Reading text:
But his most famous expedition, the most famous in the annals of Arctic exploration, was his fourth (and decidedly final) expedition of 1845. Indeed, this expedition — usually just “the Franklin expedition” — is in many ways the centerpiece of the whole history of Arctic exploration. His two ships, manned by 128 officers and crew, left England with “all the accoutrements of nineteenth-century naval travel: fine china and cut glass, heavy Victorian silver, testaments and prayer books, copies of Punch, dress uniforms with brass buttons and button polishers to keep them shiny, mahogany desks, slates, arithmetic books…”, were seen by a whaling ship in Baffin Bay, but then simply disappeared, never to be seen again.
The reason why the Franklin expedition was so important for Arctic exploration was not, then, on account of what it accomplished. It accomplished very little. But the search for Franklin consumed vast resources, involving many subsequent expeditions over the next decade, and resulted in a huge area of the Arctic being explored and mapped.

Given information:
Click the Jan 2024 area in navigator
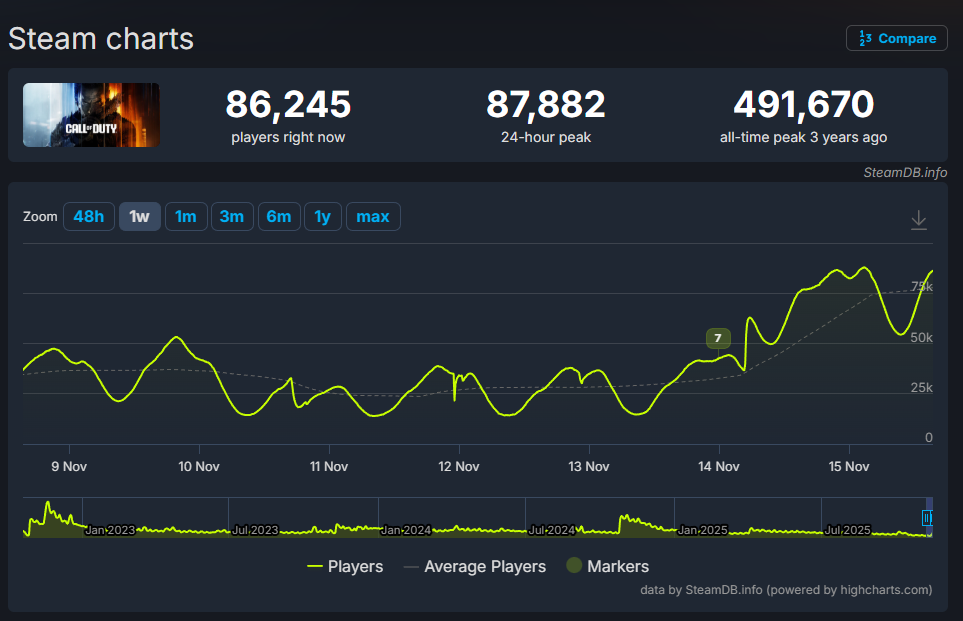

--

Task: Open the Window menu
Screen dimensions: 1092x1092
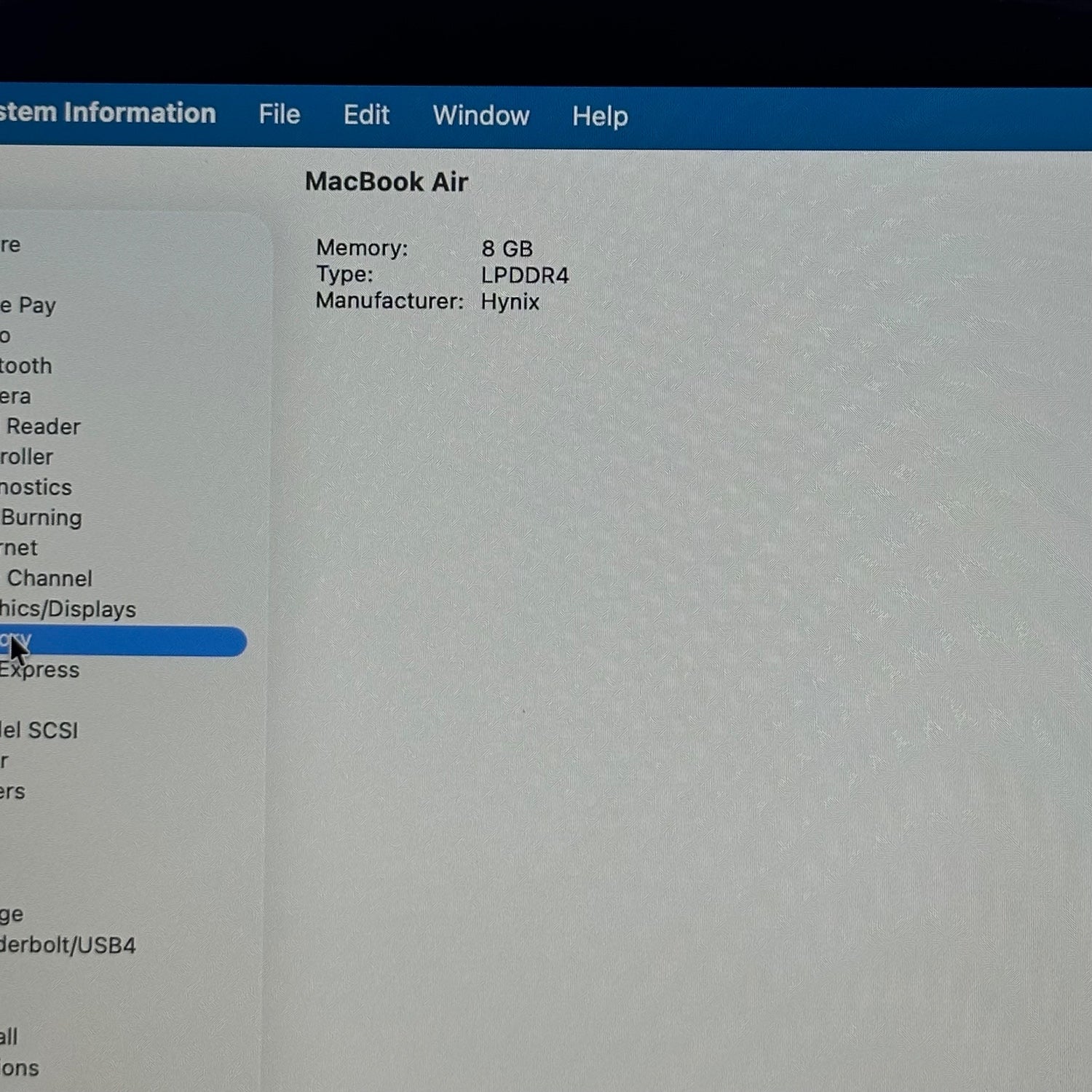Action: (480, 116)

...

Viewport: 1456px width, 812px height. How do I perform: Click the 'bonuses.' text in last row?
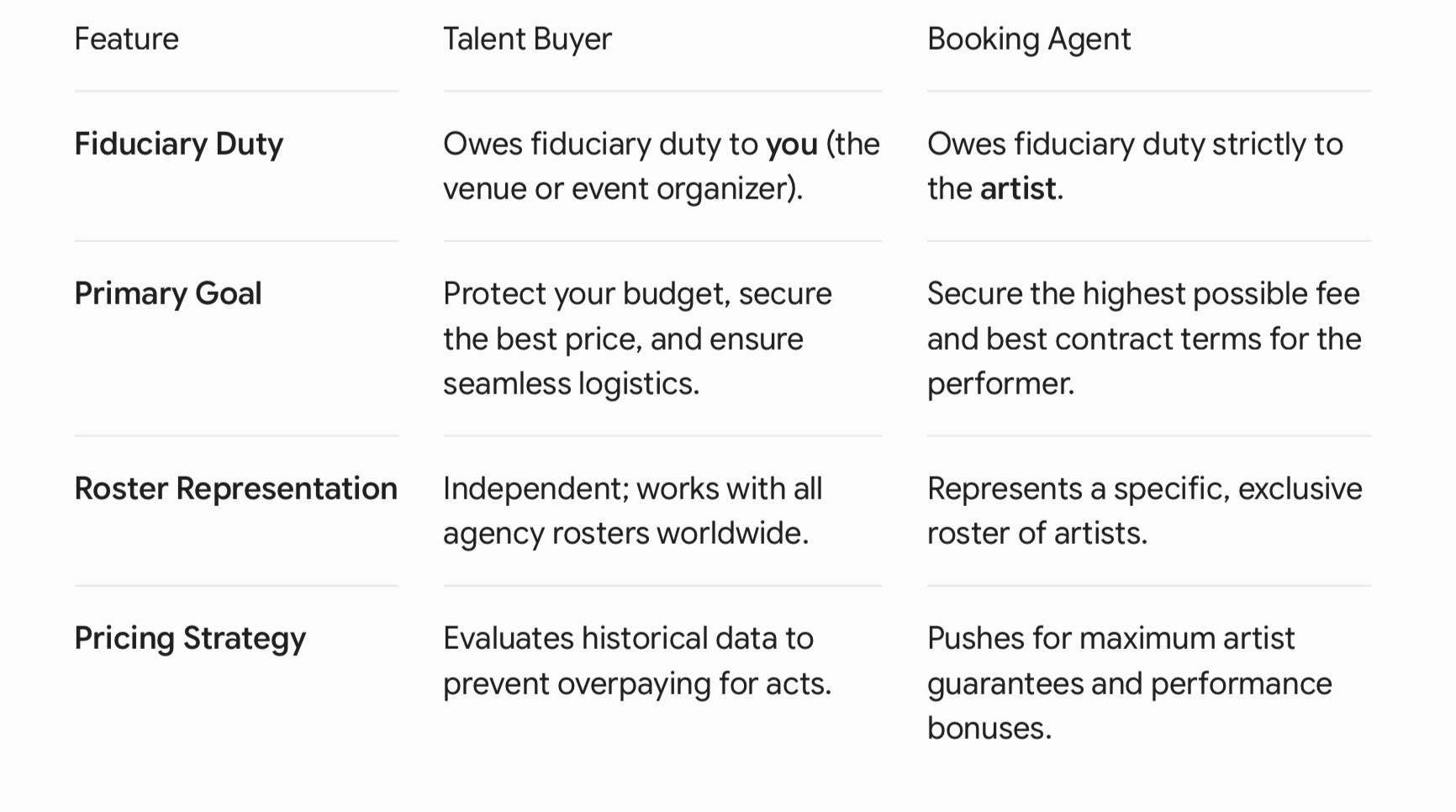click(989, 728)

Task set:
1. Echo the Franklin expedition text word for word, beginning at the words that has "But his most" and stopping after "be seen again.".
2. Carry on the Franklin expedition text from the point where it stops.
These records are unrelated to the Franklin expedition text.

Set of answers:
1.
But his most famous expedition, the most famous in the annals of Arctic exploration, was his fourth (and decidedly final) expedition of 1845. Indeed, this expedition — usually just “the Franklin expedition” — is in many ways the centerpiece of the whole history of Arctic exploration. His two ships, manned by 128 officers and crew, left England with “all the accoutrements of nineteenth-century naval travel: fine china and cut glass, heavy Victorian silver, testaments and prayer books, copies of Punch, dress uniforms with brass buttons and button polishers to keep them shiny, mahogany desks, slates, arithmetic books…”, were seen by a whaling ship in Baffin Bay, but then simply disappeared, never to be seen again.

2.
It took years, and great effort, to gradually piece together what had happened to them. Nothing at all was known for several years. A few artifacts — buttons, spoons — were found in the possession of Inuit groups, who related tales about white men walking south. But not until 1859 was the first, and still only, written evidence about the fate of the expedition found. A note had been left in a rock cairn at Victory Point, King William Island, and it told a mysterious tale. The first part of the document, dating from 1847, gave an account of their first two years sailing, and professed them “all well”; the expedition was frozen into the ice for the winter, as expected, and was looking forward to the thaw. An addendum, written in 1848, stated that Franklin had died and that the decision had been made to abandon the ships. But that was all.
Subsequently a sledge was discovered nearby, complete with several skeletons. The sledge was a monstrous thing, weighing 650 lb, loaded with a boat and all kinds of supplies, including novels (“The Vicar of Wakefield”). It gave a clue to what might have happened to the men.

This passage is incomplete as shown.